For finding other examples, one may look at the ambiguous class number formulas for cyclic extensions $L/K$ of prime degree $p$:
$$ Am(L/K) = h_K \frac{\prod e(P)}{p(E_K : E_K \cap NL^\times)}, \qquad
Am_s(L/K) = h_K \frac{\prod e(P)}{p(E_K : N E_L)}. $$
Here $Am$ denotes the subgroup of ideal classes fixed by the Galois group $G$,
$Am_s$ the subgroup of classes generated by ideals fixed by $G$, and $e(P)$ is the
ramification index of the prime $P$. The index
$$ (Am:Am_s) = (E_K \cap NL^\times : NE_L) $$
is the obstruction to the local-global principle for units.
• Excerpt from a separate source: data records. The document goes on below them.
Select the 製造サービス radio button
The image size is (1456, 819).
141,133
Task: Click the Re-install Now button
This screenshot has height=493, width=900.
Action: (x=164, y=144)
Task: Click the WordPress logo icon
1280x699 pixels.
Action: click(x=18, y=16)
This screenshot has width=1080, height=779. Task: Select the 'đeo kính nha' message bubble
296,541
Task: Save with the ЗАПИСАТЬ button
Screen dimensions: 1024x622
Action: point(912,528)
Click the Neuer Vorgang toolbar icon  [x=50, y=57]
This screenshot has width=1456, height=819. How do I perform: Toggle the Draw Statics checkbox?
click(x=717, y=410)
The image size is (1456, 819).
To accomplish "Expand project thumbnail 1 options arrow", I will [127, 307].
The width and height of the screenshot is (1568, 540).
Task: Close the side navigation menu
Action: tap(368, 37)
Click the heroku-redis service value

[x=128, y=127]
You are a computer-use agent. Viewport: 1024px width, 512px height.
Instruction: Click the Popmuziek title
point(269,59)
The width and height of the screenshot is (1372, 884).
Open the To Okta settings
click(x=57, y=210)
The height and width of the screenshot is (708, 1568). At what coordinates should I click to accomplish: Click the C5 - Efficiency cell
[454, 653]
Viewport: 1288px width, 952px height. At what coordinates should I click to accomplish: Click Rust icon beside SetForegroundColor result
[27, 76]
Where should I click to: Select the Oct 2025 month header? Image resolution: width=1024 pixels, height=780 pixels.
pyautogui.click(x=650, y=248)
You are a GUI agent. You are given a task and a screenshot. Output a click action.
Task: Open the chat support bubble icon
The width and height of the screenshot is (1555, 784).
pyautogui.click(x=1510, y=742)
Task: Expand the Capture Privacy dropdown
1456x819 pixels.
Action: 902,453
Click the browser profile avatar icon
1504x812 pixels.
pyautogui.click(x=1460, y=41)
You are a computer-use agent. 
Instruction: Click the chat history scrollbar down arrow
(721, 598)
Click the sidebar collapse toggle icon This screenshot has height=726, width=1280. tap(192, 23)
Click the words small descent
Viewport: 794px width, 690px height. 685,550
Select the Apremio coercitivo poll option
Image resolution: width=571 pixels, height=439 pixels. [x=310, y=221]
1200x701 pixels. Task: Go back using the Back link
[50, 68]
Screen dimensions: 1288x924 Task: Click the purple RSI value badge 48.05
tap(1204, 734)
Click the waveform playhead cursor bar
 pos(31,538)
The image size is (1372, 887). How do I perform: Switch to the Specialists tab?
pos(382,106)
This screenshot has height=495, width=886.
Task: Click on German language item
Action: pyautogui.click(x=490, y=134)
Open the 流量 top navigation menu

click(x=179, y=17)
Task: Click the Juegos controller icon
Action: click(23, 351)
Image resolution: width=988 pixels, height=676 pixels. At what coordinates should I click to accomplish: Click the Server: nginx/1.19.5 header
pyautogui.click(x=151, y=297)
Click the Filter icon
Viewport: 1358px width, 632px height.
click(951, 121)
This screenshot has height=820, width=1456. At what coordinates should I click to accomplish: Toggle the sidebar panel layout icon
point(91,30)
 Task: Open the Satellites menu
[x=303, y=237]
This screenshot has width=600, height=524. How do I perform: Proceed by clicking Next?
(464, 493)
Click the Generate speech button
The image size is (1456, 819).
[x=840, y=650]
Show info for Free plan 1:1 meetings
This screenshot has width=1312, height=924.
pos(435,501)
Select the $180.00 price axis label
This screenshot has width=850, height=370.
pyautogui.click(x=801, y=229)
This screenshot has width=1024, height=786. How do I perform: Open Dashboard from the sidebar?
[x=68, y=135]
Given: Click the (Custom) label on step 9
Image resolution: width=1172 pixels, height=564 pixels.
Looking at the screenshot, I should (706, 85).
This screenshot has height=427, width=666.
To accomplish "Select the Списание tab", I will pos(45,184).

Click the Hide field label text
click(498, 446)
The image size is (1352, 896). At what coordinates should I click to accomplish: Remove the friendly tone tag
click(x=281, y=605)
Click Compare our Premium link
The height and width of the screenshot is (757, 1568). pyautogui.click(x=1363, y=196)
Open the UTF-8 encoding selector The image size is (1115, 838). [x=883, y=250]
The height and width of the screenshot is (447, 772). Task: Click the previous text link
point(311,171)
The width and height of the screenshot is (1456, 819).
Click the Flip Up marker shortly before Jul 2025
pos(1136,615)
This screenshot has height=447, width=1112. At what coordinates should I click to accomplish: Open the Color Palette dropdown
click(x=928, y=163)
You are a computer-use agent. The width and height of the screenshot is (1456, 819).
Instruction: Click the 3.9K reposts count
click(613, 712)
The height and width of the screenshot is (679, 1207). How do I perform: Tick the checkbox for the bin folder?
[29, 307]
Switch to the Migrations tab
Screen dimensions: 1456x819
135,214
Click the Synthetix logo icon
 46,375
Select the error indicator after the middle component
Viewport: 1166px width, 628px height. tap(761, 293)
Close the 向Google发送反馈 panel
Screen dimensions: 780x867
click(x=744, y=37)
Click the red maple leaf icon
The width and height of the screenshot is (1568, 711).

**Edit.** Let me, however, point out that D. Folk (*When are global units
norms of units?*, Acta Arith. 76 (1996), 145-147) has proved the following
result: if $L/K$ is normal and if $H$ denotes the Hilbert class field of $L$,
then a unit from $K$ that is a local norm in all completions of $H/K$ is the
norm of a unit from $L$. This suggests the following question: given a cyclic
extension $L/K$, is there an unramified abelian extension $E/L$ with the
property that a unit from $K$ is the norm of a unit from $L$ if and only if
it is a local norm in all completions of $E/K$?